Reuters: "Alien" artist, surrealist H.R. Giger dies aged 74
Swiss surrealist artist H.R. Giger who designed the monster and revolutionary sci-fi sets for the film "Alien" has died, his museum said on Tuesday. He was 74.Giger also painted the cover art for Emerson, Lake, and Palmer's "Brain Salad Surgery" and was the concept artist for a failed attempt at a Dune movie.
Giger, who was born Hans Rudolf in the eastern Swiss town of Chur in 1940, died on Monday in Zurich from injuries he obtained after suffering a fall, an employee of the H.R. Giger Museum said, confirming reports in Swiss media.
Famous for creating the otherworldly creature in Ridley Scott's 1979 horror film "Alien", Giger was awarded an Oscar for Best Achievement in Visual Effects in 1980.
Above originally posted to deathwatch at JournalFen. Follow over the jump for the value added section here at Crazy Eddie's Motie News.
Forbes embedded the trailer for the documentary about the version of Dune Giger worked on: Jodorowsky's Dune (2014).

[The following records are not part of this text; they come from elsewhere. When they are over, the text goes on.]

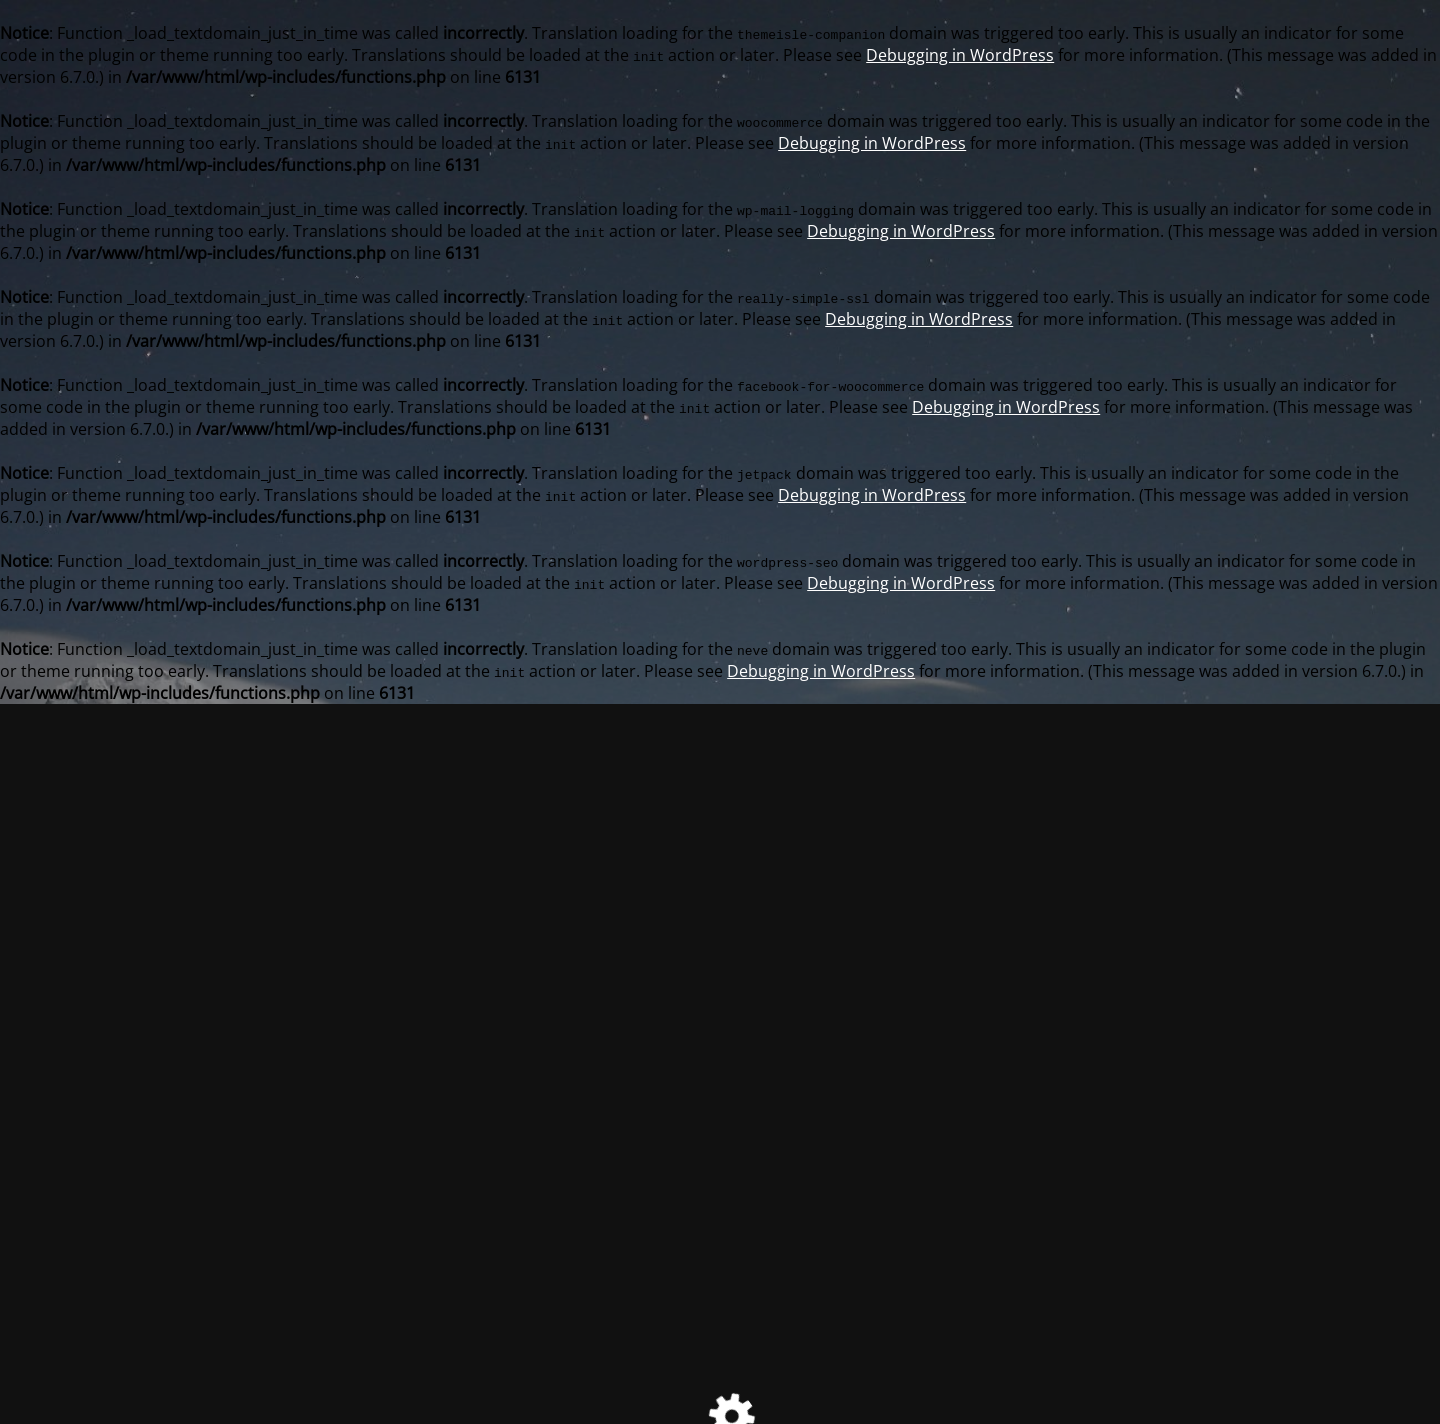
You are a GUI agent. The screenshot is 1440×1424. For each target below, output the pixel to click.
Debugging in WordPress (960, 55)
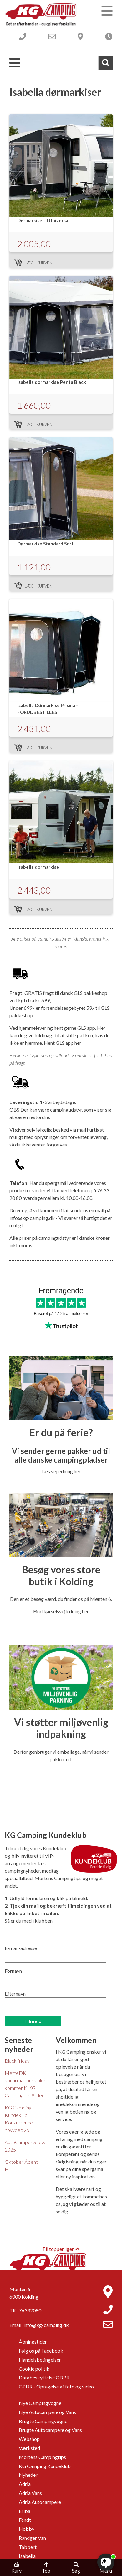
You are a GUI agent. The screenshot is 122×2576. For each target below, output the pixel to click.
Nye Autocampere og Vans (47, 2412)
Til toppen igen (61, 2249)
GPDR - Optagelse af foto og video (56, 2386)
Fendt (25, 2520)
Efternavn (15, 1994)
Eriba (24, 2511)
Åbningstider (33, 2341)
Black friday (17, 2061)
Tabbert (28, 2547)
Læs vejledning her (61, 1471)
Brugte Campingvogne (43, 2421)
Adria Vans (30, 2493)
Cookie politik (34, 2369)
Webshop (29, 2439)
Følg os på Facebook (41, 2351)
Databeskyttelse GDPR (44, 2377)
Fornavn (13, 1971)
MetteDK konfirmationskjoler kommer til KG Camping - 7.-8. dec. (25, 2084)
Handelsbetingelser (40, 2360)
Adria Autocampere (40, 2502)
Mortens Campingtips (42, 2457)
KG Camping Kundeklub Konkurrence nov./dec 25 (19, 2118)
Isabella (27, 2556)
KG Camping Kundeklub (45, 2466)
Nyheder (28, 2475)
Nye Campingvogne (40, 2403)
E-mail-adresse (21, 1948)
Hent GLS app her (62, 1043)
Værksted (29, 2448)
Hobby (26, 2529)
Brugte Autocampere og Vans (50, 2430)
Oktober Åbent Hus (21, 2165)
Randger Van (32, 2538)
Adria (25, 2484)
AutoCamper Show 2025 (25, 2146)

In 1973, film producer Arthur P. Jacobs optioned the film rights to Dune but died before a film could be developed. The option was then taken over two years later by director Alejandro Jodorowsky, who proceeded to approach, among others, Peter Gabriel, the prog rock groups Pink Floyd and Magma for some of the music, artists H. R. Giger and Jean Giraud for set and character design, Dan O'Bannon for special effects, and Salvador Dalí, Orson Welles, Gloria Swanson and others for the cast.Too bad this version of "Dune" didn't make it to the screen. My opinion of the DeLaurentiis/Lynch version at the time was that all the money was spent on casting, costumes, sets, and special effects, and not enough on the script. I later found out that the problems with the script were the result of executive meddling in the editing, cutting out key scenes that held together the movie. No matter who's to blame, the result was a disappointment.
Frank Herbert traveled to Europe in 1976 to find that $2 million of the $9.5 million budget had already been spent in pre-production, and that Jodorowsky's script would result in a 14-hour movie ("It was the size of a phonebook", Herbert later recalled). Jodorowsky took creative liberties with the source material, but Herbert said that he and Jodorowsky had an amicable relationship. The project ultimately stalled for financial reasons. The film rights lapsed until 1982, when they were purchased by Italian filmmaker Dino DeLaurentiis, who eventually released the 1984 film Dune, directed by David Lynch.
That written, I'm glad Giger's work has been brought to wider reknown and that at least some kind of movie has been made from the material.
Finally, R.I.P., H.R. Giger, even though in life your art disturbed me.